After deciding to leave big tech, I wanted to join a startup because I wanted to ~learn~. I’m pleasantly shocked at how much learning I’m doing every day.

I’ve had to learn stuff at previous jobs but it was almost always limited to learning a new technology (Heroku, Kubernetes, Borg, whatever). At my current job, the technology isn’t monstrously complicated but startup PM-ing is a whole different beast. People say it all the time, but it doesn’t hit until you’re in it.

The biggest change for me has been how close I am to every single function. It’s exactly this proximity that allows me to also see “dysfunction” (and to be clear, this is ok and normal!)

When you’re at a large company, the gaps in your product are either invisible or filled by people or processes. When you’re at a small company, the skeletons don’t stay in the closet; gaps in your product become glaringly obvious. For instance: sales teams can and will tell you about inconsistencies in your roadmap, documentation teams will not document things you as a PM don’t document, you have to figure out how to price your own features (COGS for software is…not fun?), customers will call you out if your API and CLI can’t do what your UI can do and vice versa, the list goes on.

These issues exist at larger companies too but are diluted by the time they reach the product team. Adjacent teams often build their own solutions on top of the product as bandaids or companies hire more people (solutions architects or customer support reps) to solve the problem instead of fixing the root cause in the product. Big companies can easily get away with it because a) they have the resources to do so, and b) their default mode is to exist, not to die. Startups don’t have the luxury.
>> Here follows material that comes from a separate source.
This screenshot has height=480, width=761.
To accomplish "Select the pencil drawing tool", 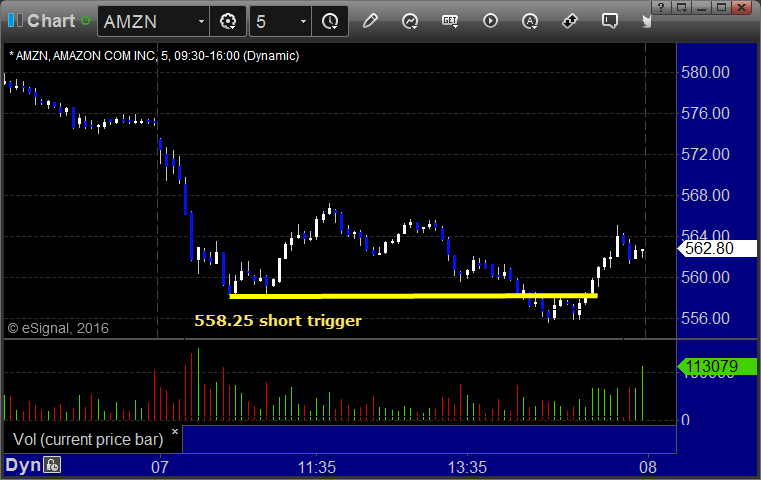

Back to my original point, I’m learning a ton about other functions (especially ops, sales, solutions, marketing) and how they work. I see how product decisions directly affect partner teams and customers. The feedback loop is so tight; it’s making me a lot better at my job. This is why it’s so hard to create innovation centers or startup-vibes at larger companies. You can simulate it, but it doesn’t ever come close to the real thing.

This experience is also teaching me to prioritize better. I’m action-oriented to a fault and when I see a problem, my immediate urge is to fix it. But a startup is full of problems waiting to be solved and I would be underwater if I tried to do everything. Learning to say no (usually to myself) is new to me and I’m learning as I go.

I’ve also come to recognize that it’s only when you are surrounded by an A-team that startup tribulations translate to learning. Otherwise, it’s just regular chaos.